Let's for one second set aside the safety aspect. 

Something I've been thinking about - to turn a bowl, what do you need? A surface to mount a block of wood to, and a way to spin it, and preferably a way to vary the speed at which it turns.

Anyone ever seen someone have a machine shop mount a chuck or flange to a car hub (perfectly balanced, of course) and mount it to a properly jacked and blocked car? Remember "Commando" when the village was using an old Jeep pickup to turn their belt-driven water pump? At least I think it was "Commando".

You would then have almost infinitely variable speeds, especially the extremely slow speeds for large, not-yet-balanced blanks. No worries about not having enough room for the throw. Very heavy-duty, at least as far as lathes go.

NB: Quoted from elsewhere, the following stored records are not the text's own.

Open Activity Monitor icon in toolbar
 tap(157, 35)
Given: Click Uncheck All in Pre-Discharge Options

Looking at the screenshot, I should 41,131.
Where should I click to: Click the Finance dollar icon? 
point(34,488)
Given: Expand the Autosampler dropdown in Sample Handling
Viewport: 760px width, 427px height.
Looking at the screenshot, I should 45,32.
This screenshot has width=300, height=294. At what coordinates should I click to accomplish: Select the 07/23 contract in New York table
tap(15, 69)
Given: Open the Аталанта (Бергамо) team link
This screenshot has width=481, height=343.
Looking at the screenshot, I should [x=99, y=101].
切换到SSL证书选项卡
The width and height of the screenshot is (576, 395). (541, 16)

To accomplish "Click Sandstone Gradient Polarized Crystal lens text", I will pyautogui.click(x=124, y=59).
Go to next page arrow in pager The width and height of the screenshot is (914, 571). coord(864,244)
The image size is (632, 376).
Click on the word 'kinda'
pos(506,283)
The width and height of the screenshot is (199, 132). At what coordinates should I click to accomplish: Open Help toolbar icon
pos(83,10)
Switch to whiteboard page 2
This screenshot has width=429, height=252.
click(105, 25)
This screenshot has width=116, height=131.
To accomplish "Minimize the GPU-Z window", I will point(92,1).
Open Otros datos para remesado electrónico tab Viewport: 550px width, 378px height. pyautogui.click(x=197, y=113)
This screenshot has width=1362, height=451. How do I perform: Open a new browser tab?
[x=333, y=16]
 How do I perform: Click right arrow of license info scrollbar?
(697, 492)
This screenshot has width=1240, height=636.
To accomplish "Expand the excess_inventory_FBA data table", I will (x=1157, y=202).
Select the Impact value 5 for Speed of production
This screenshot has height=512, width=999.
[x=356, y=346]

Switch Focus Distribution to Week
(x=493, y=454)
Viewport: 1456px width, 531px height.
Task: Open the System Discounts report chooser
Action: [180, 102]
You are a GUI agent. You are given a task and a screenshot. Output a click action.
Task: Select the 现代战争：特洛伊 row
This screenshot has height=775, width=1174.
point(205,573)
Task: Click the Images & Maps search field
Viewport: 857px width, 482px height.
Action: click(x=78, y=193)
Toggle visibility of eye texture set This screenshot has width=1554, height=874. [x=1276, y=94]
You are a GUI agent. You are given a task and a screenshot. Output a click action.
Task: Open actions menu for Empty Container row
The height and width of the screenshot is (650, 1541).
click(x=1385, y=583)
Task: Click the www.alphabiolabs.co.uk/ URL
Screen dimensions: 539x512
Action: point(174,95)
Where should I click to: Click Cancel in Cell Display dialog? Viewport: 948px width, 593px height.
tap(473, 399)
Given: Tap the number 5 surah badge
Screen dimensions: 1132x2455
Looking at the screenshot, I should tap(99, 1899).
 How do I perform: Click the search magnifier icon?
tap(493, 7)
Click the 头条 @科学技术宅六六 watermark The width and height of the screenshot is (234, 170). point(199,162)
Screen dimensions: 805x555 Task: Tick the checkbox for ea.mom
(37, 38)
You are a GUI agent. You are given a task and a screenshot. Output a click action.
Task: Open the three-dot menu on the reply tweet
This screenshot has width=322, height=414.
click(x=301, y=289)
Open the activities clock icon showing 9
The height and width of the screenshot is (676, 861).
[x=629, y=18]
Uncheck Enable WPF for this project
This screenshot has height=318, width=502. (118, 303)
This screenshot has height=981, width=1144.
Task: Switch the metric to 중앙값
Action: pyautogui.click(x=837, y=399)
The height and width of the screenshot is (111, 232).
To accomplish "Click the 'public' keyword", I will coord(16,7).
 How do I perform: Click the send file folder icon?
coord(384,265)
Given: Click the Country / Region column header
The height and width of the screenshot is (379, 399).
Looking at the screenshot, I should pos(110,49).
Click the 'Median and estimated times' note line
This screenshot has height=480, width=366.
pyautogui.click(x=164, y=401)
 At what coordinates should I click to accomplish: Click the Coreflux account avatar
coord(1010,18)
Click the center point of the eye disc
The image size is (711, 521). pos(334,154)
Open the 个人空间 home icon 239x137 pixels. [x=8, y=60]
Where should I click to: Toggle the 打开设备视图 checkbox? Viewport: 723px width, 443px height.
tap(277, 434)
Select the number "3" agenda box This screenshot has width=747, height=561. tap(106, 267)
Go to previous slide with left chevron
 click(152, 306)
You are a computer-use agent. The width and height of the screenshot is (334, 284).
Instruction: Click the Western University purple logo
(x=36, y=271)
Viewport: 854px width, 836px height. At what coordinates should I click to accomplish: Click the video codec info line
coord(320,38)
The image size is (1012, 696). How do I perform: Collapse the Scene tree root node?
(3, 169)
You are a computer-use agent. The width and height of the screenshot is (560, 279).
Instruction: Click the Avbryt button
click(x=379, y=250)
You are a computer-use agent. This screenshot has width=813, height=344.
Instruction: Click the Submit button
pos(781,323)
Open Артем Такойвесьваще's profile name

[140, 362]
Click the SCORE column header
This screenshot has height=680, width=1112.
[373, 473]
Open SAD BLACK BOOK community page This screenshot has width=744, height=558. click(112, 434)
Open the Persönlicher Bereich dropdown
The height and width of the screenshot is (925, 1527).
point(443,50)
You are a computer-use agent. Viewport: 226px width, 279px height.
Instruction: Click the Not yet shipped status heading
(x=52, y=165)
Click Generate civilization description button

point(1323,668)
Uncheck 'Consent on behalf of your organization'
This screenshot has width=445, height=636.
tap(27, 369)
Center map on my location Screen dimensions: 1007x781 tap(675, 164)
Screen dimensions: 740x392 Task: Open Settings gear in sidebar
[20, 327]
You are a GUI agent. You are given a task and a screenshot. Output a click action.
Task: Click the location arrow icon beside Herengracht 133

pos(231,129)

This is not something anyone would ever try, but do you think it would even be possible?


----------



## Hammer1 (Aug 1, 2010)

Sounds like a Red Green project.


----------



## Darel (Nov 20, 2009)

That's exactly what I was thinking of, as I looked at my 1975 International 3/4-ton 4x4 pickup with the granny low gears - which would be doubly nice to mount a chuck to a spare axleshaft and never have to even remove the tire to change into "lathe mode", since it's a full-floating rear.


----------



## john lucas (Sep 18, 2007)

My friend and I almost did that. We talked about setting my truck on the side of the hill and jacking up one side. Then removing the rear wheel and bolting a piece of wood to it. 
It's been done of course. I believe it was in Australia or New Zealand. The used a tractor. If I can find the youtube video I'll post it.


----------



## Darel (Nov 20, 2009)

I might even just be able to have the end of my axleshaft drilled for a Morse taper...slap a chuck in and step on the gas!


----------



## Manuka Jock (Jun 27, 2011)

Darel said:


> Let's for one second set aside the safety aspect.
> 
> Something I've been thinking about - to turn a bowl, what do you need? A surface to mount a block of wood to, and a way to spin it, and preferably a way to vary the speed at which it turns.
> 
> ...


Yep the folks at 
Proserpine in Aussie did :thumbsup:

http://www.proserpinewoodturners.com/The_Big_Bowl.html


----------



## Darel (Nov 20, 2009)

Wow, that's way nicer than what I was thinking of.


----------



## Manuka Jock (Jun 27, 2011)

Darel said:


> Wow, that's way nicer than what I was thinking of.


 A tad bigger too is it ? :laughing:


----------



## mickit (Oct 5, 2009)

to paraphrase Mick Dundee..."This is a lathe". 
What ya gonna make? Soup bowls for the Jolly Green Giant?


----------



## Darel (Nov 20, 2009)

Maybe a hot tub.


----------



## Manuka Jock (Jun 27, 2011)

:thumbsup:


----------



## john lucas (Sep 18, 2007)

Hey if I thought women would come to my hot tube I'd start the glue up tomorrow. My new (to me) truck has a V6 instead of the wimpy 4 in my other one. that' means bigger bowls.


----------



## duncsuss (Aug 21, 2009)

So I scrolled down to picture 2 and wondered why they bothered, that blank doesn't look particularly large at all.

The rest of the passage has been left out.